LAS HISTORIAS OFICIALES
La historia la hacemos dos veces: cuando la ejecutamos con nuestros actos presentes y cuando la recordamos para guiar nuestros siguientes actos”, reza uno de los textos de Memorias de Venezuela, la revista publicada
por el Centro Nacional de Historia del vecino país. Todo proyecto político necesita reescribir la historia para imponer significados en las mentes de los ciudadanos y, en ese sentido, las fuerzas sociales con aliento de perpetuación siempre están inmersas en una disputa por la refundación de la nación.
El libro de la profesora Martha Lucía Márquez, de la Pontificia Universidad Javeriana, resultó mucho más interesante que su título, Historia, nación y hegemonía. La revolución bolivariana en Venezuela 1999-2012. El tema de estudio se centra en las narraciones del chavismo y la respuesta discursiva de la oposición. Así, Márquez hizo un análisis estructural de contenidos de las alocuciones de Hugo Chávez y de las historiografías de académicos del Centro de Memoria Histórica, por un lado, y de los escritos de Elías Pino Iturrieta, un historiador de la oposición, por el otro.
Estos tres relatos de nación coexistieron bajo el mandato de Chávez sin lograr ninguno una hegemonía entendida como “la unidad del sujeto social en el discurso”. Hugo Chávez utilizó un discurso de estructura mítica, enfocado en un Bolívar militar endiosado, asimilado más al Cristo del látigo que al del amor, que le permitió destacar el papel de las Fuerzas Armadas. Reveló su talante más autoritario cuando asumió de manera plena el papel del héroe revolucionario destinado a tutelar a un “pueblo incapaz” y “carente de saber”.

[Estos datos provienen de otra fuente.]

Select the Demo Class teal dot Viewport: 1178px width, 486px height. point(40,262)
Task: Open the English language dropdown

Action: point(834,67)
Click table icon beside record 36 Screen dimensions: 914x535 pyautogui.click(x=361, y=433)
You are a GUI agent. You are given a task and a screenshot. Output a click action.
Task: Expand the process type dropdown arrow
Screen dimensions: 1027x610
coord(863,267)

Los historiadores prochavistas del Centro de Memoria Histórica, por el contrario, pusieron al pueblo venezolano en el corazón de la narración. Son las mujeres, los indígenas, los trabajadores quienes forjan el camino del progreso. Se alejaron de la figura del militar presidente para destacar la del pueblo dignificado. En palabras de Márquez, no fueron simples “caudillos intelectuales del régimen”.

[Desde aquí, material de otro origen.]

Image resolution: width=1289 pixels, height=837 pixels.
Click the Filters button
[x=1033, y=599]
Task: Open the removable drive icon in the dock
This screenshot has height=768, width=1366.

Mientras que las palabras de Chávez pretendían justificar lo autoritario y, por ende, el cierre de los espacios democráticos, las del Centro de Memoria Histórica se centraron en reivindicar la participación como una nueva forma de democracia más directa y más profunda. La tensión entre lo autoritario y lo participativo marcó un choque entre estas historias oficiales y, aunque uno podría sospechar que un discurso sobre la participación le podía resultar instrumental al nacionalismo militar de Chávez, Márquez no explica por qué a los académicos se les permitió tanta amplitud.

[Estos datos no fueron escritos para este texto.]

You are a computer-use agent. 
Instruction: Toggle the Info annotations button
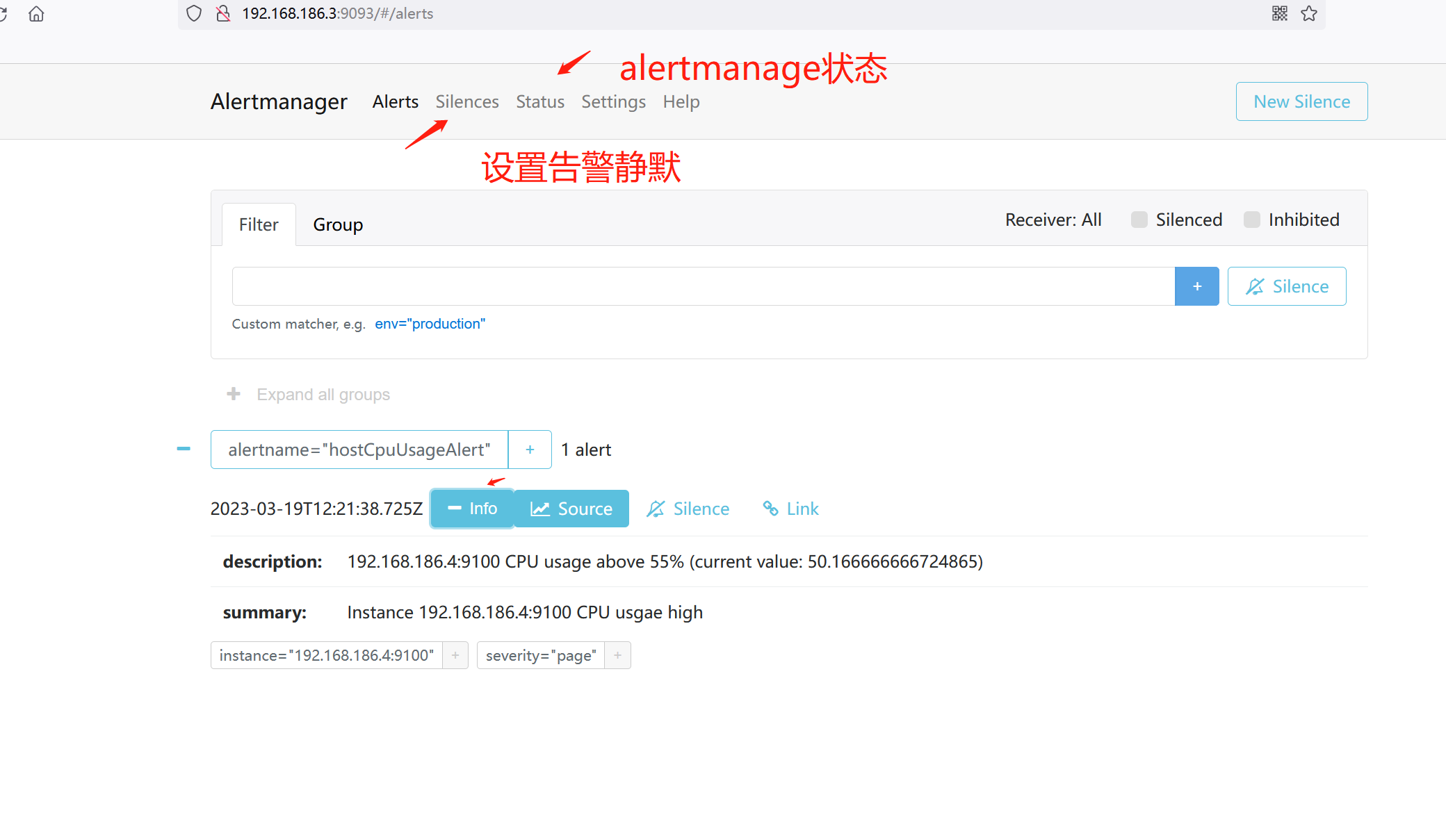coord(472,509)
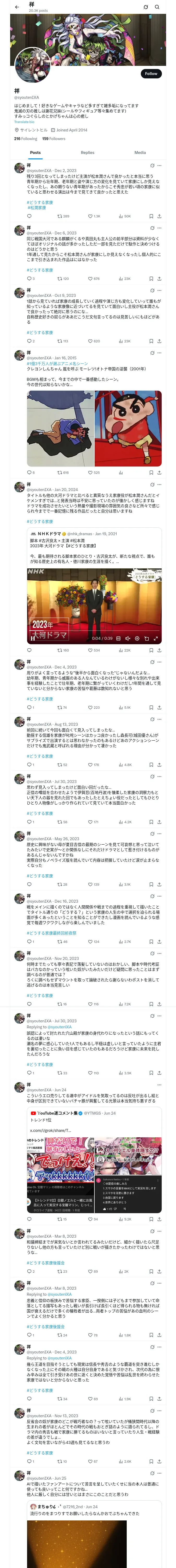Open more options on the Dec 2 post

160,165
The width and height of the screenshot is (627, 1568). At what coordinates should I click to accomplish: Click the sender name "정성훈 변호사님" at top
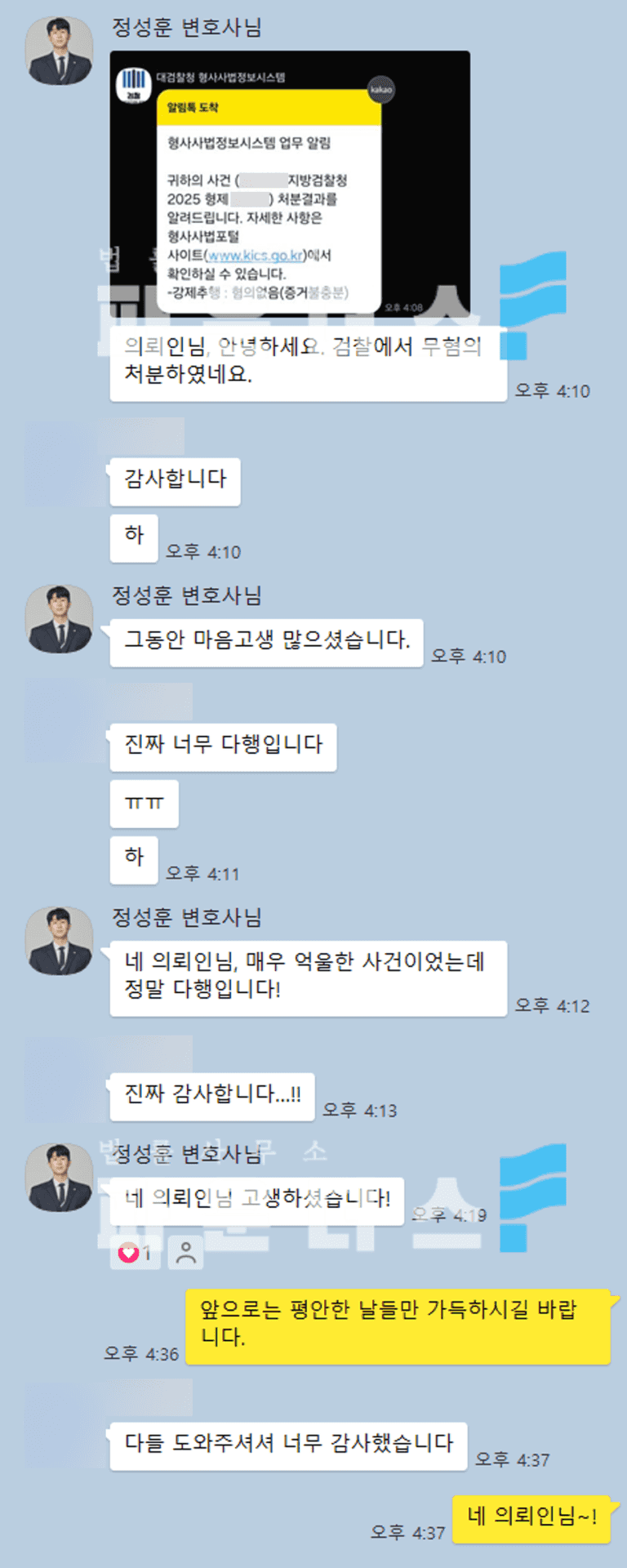click(187, 28)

No encontrará el lector aquí debates sobre el populismo, ni tampoco consideraciones sobre la izquierda latinoamericana, ni mucho menos un corte de cuentas al chavismo. Se trata de un texto denso, con referencias semióticas y epistemológicas, a veces difíciles de digerir. Pero, si se hace el esfuerzo, el libro de Márquez abre la puerta al escepticismo sobre los pasados que se nos quieren presentar y, en particular, permite alimentar la reflexión sobre los enfrentamientos en que también nos vemos envueltos en Colombia. Al final, la historia no es lo que sucedió, sino cómo se recuerda. Agradezcamos, entonces, por los Elías Pino del planeta dedicados a develar las mentiras de los mitos oficiales.
Thomas Legler, profesor de la Universidad Iberoamericana, escribió en el prólogo del libro que la transición democrática de Venezuela necesitará “una sanación discursiva” vía un relato compartido de nación. Pero quizás Venezuela necesite menos historias oficiales y más narrativas que convivan y se hablen entre sí.